### Exercise requirements
For each line of the listing that contains "computer", make a copy and return it.

### Dataset content
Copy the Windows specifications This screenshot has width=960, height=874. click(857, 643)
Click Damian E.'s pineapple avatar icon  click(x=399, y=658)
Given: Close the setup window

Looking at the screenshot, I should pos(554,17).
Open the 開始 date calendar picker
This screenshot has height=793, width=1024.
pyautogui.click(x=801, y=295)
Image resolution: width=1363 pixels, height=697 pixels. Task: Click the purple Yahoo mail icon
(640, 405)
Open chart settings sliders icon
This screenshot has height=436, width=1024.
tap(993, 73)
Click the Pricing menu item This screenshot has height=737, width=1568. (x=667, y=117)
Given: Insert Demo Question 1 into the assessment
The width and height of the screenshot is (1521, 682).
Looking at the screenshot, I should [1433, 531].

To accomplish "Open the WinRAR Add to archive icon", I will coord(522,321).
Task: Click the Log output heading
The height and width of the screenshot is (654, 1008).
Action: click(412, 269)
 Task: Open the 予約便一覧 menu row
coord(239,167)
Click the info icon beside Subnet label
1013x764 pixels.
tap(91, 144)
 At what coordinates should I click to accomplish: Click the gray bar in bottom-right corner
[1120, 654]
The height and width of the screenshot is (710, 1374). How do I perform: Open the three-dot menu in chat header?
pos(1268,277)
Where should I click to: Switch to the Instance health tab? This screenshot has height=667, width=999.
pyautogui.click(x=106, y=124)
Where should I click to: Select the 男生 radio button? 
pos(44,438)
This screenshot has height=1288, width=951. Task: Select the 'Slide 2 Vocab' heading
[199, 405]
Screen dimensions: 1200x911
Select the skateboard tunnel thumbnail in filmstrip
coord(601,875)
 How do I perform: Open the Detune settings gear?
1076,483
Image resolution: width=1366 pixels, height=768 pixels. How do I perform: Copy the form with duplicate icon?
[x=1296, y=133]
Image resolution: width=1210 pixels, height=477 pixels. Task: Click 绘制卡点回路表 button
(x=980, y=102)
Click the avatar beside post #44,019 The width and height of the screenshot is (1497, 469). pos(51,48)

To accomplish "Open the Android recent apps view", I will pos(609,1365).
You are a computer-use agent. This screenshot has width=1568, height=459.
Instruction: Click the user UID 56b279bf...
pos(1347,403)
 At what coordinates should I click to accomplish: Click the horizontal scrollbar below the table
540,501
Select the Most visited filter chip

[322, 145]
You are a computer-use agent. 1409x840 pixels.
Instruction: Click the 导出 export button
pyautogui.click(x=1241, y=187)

### The completed task
You are a computer-use agent. This screenshot has width=1568, height=459.
You are a computer-use agent. 1409x840 pixels.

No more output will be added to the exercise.